Posted Jun 12, 2026 - 17:10 EDT

Resolved

The issue impacting RiskOS has been resolved, and service has returned to normal operation. Customers should no longer experience errors, degraded performance, or delays when accessing RiskOS services and workflows.

Our teams have confirmed system stability and will continue to monitor performance closely.

We appreciate your patience throughout this incident and apologize for the impact this outage may have had on your operations.
Posted Jun 09, 2026 - 20:11 EDT

Identified

RiskOS API and real-time processing services have been fully operational for all customers since 07:17 PM ET.

- Dashboard functionality, including case listing and search, has been restored for customers. Some customers may experience intermittent delays in seeing new case updates or decision changes reflected in the dashboard.
- Webhook deliveries remain impacted for a small subset of customers, and our team is actively working toward a full resolution.

We will continue to monitor system health and provide additional updates as we confirm complete service restoration.

Thank you for your patience and understanding.
Posted Jun 09, 2026 - 19:52 EDT

Investigating

We are currently investigating a system-wide issue impacting RiskOS. Customers may experience errors, degraded performance, or delays when accessing RiskOS services and workflows.

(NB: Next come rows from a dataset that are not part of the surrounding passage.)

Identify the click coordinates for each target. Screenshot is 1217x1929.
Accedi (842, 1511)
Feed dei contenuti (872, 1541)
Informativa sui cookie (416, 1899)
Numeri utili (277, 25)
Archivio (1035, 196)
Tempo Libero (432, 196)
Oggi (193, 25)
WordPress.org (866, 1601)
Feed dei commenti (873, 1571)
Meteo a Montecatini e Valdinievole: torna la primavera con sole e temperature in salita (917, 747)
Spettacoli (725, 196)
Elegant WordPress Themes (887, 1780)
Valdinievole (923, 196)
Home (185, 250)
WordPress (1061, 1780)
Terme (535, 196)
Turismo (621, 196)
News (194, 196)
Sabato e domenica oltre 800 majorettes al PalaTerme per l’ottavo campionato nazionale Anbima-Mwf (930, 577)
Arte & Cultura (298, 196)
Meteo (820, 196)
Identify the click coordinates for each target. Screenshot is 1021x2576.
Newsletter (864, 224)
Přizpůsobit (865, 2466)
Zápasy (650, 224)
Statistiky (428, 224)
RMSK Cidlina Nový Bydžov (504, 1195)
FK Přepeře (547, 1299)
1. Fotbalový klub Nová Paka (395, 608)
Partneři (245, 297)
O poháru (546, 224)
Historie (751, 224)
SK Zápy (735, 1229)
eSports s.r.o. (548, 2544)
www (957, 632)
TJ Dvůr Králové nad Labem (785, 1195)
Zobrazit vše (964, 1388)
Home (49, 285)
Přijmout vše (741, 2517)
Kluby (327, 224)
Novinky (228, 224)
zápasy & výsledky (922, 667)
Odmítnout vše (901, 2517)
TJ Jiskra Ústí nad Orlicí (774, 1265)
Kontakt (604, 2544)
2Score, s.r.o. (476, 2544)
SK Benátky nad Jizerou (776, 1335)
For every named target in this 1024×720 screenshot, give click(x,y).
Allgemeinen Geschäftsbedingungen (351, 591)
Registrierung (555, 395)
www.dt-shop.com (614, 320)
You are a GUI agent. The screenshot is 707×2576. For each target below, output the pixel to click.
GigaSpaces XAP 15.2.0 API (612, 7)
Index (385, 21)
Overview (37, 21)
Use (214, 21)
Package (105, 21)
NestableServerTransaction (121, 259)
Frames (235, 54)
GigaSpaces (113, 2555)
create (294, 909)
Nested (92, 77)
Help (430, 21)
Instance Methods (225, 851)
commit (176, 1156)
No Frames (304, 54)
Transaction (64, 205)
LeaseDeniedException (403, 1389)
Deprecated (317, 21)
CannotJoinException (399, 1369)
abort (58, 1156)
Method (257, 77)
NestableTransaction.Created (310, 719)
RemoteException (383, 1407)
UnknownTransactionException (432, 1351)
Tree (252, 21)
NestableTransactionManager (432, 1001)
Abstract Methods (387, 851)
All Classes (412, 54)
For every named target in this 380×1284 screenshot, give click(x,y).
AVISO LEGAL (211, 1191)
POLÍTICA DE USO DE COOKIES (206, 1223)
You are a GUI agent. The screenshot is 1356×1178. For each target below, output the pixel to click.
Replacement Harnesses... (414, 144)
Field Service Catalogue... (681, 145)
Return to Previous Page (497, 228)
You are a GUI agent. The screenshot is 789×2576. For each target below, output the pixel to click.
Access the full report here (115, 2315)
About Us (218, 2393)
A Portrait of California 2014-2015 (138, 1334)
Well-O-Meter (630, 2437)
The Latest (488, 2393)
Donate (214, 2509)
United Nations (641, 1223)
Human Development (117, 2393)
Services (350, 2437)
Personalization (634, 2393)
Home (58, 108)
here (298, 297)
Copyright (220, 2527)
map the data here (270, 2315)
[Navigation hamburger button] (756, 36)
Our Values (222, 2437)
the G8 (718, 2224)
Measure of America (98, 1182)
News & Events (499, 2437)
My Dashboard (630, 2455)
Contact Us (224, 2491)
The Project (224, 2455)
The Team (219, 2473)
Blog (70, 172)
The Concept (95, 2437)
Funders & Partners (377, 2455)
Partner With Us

Our engineering teams are actively working to identify the root cause and restore full functionality as quickly as possible.
We will provide additional updates as more information becomes available.
Posted Jun 09, 2026 - 18:24 EDT
This incident affected: RiskOS Platform (Sigma Identity Fraud, Sigma Synthetic Fraud, Predictive DocV, KYC, Email RiskScore, Address RiskScore, Account Intelligence, Phone RiskScore, Sigma Device, Alert List, Decision, eCBSV, Negative Positive List, Graph Intelligence, Sigma First-Party Fraud, Phone RiskScore, Verify (eKYC), Prefill, CNAM, OTP, Silent Network Authentication (SNA)) and RiskOS.